Dam in Sulaymaniyah, Iraq

The Bawanur Dam is an earth-fill dam under construction on the Sirwa River, just upstream of the town of Bawanur in Sulaymaniyah Governorate, Kurdistan Region, Iraq. The 23 m (75 ft) tall dam is designed to support a 32 MW run-of-the-river hydroelectric power station. In addition to power generation, the project aims to provide flood control and irrigation water.

Construction works initially began in August 2013 after the Kurdistan Regional Government signed a US$200 million contract with the Romanian firm Hidroconstrucția for the construction of the dam and power station.
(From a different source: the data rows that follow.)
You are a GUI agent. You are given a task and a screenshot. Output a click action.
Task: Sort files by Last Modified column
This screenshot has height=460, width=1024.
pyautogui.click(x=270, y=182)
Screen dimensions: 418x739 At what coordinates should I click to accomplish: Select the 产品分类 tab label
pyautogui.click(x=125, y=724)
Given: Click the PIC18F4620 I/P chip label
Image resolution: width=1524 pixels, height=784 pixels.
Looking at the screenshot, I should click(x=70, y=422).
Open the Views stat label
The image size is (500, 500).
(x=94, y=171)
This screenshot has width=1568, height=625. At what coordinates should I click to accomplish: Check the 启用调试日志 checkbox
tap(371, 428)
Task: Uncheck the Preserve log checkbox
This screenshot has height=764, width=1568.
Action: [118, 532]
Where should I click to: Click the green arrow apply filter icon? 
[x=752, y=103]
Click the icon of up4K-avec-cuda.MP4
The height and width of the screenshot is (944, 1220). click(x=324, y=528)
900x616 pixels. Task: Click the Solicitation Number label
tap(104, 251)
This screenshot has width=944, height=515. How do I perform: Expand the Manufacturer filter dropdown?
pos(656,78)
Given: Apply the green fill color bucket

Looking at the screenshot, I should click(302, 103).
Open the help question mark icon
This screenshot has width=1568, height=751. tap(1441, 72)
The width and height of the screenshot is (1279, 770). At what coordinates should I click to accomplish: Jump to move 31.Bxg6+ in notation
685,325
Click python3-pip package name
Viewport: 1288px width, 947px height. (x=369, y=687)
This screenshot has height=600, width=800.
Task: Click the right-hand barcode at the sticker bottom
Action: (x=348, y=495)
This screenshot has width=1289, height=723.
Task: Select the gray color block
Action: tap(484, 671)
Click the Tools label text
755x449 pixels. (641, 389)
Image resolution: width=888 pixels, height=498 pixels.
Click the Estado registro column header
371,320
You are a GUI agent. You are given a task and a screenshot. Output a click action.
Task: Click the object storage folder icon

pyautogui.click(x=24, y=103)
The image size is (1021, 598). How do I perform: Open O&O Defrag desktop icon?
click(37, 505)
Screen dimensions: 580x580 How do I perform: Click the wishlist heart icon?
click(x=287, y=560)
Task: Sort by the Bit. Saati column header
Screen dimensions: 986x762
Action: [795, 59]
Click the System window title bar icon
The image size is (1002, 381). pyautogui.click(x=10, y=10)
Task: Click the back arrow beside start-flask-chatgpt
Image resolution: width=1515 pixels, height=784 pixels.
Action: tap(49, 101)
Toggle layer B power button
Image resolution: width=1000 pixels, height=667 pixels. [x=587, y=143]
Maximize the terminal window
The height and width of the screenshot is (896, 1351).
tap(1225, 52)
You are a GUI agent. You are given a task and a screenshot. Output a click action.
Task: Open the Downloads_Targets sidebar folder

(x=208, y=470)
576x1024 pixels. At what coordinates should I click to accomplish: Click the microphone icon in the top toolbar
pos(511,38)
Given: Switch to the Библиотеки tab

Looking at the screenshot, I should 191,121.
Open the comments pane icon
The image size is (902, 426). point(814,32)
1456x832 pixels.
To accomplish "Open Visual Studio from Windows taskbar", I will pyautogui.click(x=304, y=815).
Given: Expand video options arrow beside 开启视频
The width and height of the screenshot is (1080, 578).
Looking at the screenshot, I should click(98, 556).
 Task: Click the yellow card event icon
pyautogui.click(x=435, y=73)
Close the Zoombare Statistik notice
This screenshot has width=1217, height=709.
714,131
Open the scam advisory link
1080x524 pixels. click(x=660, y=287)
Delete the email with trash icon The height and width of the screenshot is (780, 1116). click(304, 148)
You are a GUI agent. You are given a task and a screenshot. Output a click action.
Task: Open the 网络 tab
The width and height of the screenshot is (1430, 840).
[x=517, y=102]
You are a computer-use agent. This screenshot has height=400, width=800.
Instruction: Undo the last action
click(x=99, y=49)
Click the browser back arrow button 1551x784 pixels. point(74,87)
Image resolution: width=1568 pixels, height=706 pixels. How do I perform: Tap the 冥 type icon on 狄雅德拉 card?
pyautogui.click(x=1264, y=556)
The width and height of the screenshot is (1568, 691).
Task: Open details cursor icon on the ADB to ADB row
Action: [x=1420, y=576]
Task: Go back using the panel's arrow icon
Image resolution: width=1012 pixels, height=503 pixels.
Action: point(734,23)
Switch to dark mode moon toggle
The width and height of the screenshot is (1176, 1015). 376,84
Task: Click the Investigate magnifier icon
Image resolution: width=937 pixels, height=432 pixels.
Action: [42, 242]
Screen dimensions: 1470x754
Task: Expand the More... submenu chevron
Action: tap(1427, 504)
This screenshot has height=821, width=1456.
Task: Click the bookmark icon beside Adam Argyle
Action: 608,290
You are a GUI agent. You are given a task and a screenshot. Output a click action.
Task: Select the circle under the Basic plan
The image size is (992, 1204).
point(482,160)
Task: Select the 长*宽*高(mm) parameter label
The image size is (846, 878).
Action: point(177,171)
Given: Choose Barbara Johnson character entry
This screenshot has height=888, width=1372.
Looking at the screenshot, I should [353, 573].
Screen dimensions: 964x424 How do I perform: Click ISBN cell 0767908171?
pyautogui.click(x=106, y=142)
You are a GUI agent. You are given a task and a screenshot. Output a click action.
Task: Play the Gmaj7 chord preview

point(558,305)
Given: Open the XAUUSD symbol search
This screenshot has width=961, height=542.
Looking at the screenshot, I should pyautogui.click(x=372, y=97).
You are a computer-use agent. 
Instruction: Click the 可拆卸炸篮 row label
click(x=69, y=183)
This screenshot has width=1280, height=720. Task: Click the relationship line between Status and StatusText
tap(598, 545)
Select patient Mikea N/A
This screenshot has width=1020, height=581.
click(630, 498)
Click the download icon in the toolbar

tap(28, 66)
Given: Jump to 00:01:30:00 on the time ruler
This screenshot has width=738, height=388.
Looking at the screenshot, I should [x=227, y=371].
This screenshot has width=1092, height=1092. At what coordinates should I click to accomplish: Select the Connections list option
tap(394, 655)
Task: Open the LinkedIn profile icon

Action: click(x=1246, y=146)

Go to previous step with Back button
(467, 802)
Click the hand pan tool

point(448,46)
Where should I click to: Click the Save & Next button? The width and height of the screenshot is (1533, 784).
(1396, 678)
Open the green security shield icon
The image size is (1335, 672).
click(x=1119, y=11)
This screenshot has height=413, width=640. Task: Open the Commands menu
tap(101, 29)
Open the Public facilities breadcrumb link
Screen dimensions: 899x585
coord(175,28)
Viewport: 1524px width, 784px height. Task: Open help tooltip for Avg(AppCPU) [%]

However, work was later suspended due to the financial crisis in the Kurdistan Region.

Construction activities resumed in February 2025. Following the 2021 earthquake in Iran, whose seismic effects were felt at Darbandikhan Dam and in the Bawanur Dam project area, the dam is currently undergoing redesign studies. The redesign process is being carried out by a consortium of Turkish companies to reassess structural safety and seismic considerations.